Brauche da unteranderem die Formate von SRA4 und anderen. 

Über Google habe ich nichts gefunden.


----------



## Jan-Frederik Stieler (1. Dezember 2014)

Hi,
wenn du ein neues Dokument anlegst (strg+n) gibst du dein Format von Hand ein und drückst auf „Vorgabe Speichern“.


----------



## Mavericklp (2. Dezember 2014)

das hatte ich auch schon gefunden. Jedoch habe ich so viele Vorlagen, das ich die gerne In Ordnern Sotieren würde. ähnlich, wie das mit den DIN Formaten schon ist..


----------



## Jan-Frederik Stieler (3. Dezember 2014)

Hallo,
also es gibt in Photoshop schon einen Manager für eigene Vorgaben (Bearbeiten>Vorgaben-Mangaer), leider tauchen hier die Dokumentenvorgaben nicht auf.

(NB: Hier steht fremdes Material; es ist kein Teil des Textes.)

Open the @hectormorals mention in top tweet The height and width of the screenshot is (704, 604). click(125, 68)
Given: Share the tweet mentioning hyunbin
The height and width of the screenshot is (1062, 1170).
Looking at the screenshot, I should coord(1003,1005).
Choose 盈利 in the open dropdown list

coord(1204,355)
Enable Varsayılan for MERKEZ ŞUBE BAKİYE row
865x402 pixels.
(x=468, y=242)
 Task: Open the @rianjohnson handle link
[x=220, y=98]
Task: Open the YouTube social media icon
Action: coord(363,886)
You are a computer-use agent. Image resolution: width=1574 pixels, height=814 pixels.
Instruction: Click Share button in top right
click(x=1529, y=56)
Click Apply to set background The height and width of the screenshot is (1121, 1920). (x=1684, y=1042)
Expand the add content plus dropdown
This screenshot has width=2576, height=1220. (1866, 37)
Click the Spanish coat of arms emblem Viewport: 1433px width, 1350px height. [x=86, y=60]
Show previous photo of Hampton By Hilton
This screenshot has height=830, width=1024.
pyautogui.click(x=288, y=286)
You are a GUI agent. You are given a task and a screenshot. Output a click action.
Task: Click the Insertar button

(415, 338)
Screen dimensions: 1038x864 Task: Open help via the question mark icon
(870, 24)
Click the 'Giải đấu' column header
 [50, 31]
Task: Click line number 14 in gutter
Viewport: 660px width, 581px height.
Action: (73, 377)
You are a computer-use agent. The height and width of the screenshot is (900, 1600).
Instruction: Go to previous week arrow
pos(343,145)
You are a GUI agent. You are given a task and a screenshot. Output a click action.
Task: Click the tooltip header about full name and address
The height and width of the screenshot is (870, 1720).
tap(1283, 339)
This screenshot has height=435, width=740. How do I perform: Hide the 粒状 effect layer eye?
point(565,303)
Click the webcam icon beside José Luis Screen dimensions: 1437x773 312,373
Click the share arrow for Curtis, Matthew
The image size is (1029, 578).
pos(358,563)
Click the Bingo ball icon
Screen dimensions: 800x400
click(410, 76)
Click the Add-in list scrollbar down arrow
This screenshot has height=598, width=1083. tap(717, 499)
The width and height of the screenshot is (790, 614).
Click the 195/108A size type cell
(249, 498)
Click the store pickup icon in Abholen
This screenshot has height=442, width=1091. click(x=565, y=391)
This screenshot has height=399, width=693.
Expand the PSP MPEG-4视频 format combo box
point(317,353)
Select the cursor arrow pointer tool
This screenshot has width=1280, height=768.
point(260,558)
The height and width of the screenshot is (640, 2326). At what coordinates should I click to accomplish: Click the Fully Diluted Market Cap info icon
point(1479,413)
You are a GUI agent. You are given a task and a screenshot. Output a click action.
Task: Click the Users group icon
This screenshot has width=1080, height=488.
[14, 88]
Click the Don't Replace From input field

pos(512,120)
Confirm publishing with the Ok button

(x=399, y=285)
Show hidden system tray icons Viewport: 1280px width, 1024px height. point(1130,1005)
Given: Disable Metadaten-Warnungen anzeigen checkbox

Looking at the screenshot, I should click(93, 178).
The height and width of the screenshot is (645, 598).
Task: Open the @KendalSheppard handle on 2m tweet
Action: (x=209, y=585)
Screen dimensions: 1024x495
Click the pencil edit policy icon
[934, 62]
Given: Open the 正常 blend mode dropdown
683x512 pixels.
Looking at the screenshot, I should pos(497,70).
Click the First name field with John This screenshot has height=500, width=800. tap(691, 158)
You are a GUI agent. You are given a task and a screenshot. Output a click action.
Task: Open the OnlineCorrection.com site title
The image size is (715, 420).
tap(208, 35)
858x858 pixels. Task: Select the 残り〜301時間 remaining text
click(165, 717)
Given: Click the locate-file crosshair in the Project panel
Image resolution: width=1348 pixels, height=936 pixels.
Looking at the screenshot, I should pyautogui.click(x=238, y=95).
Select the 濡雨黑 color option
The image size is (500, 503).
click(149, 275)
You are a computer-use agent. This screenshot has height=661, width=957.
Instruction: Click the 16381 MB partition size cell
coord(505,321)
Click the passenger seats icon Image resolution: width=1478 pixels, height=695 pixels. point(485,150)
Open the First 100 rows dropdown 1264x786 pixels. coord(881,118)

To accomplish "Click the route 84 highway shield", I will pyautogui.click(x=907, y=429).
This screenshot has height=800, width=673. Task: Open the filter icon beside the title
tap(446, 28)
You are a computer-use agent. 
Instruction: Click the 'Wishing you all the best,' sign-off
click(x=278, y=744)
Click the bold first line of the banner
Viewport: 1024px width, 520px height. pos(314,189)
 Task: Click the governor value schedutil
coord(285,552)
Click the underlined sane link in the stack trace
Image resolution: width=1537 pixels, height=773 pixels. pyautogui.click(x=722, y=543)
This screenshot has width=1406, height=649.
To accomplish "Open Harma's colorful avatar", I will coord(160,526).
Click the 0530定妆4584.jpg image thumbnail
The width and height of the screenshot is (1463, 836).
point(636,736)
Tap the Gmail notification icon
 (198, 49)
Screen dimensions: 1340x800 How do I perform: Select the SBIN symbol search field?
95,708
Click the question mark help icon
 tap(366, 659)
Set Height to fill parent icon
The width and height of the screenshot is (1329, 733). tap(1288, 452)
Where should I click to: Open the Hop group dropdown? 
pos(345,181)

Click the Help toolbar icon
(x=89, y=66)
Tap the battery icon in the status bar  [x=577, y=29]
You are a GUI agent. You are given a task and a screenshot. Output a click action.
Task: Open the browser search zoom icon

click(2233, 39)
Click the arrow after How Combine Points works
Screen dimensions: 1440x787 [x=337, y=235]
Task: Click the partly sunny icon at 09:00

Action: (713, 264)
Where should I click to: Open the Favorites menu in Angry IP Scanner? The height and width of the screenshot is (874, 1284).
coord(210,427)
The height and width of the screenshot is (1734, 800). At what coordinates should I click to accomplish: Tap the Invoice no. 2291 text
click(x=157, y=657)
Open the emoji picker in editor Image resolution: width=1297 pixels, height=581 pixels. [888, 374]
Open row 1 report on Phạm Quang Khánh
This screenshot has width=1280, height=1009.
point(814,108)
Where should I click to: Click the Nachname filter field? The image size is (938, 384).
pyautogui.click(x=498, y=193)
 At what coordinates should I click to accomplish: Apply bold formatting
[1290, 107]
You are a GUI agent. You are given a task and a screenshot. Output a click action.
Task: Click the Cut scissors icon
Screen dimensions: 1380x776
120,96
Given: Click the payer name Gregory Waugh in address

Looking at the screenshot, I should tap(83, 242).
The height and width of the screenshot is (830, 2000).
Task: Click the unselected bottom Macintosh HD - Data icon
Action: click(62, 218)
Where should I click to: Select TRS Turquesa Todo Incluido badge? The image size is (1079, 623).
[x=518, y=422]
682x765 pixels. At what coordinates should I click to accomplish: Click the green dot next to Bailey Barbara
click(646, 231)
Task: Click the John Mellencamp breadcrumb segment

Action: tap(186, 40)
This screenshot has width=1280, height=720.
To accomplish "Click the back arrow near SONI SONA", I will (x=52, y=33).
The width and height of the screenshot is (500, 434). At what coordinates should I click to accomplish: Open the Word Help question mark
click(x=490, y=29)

Was ich noch rausgefunden habe ist, das es im Ordner /Applications/Adobe Photoshop CS4/Locales/de_DE/Support Files (Mac) eine Datei mit Namen Default New Doc Sizes.txt.
Dort sind alle Formatvorgaben aufgelistet. Wo jedoch die von Hand hinzugefügten abgespeichert werden habe ich bisher nicht rausgefunden.

Viele Grüße


----------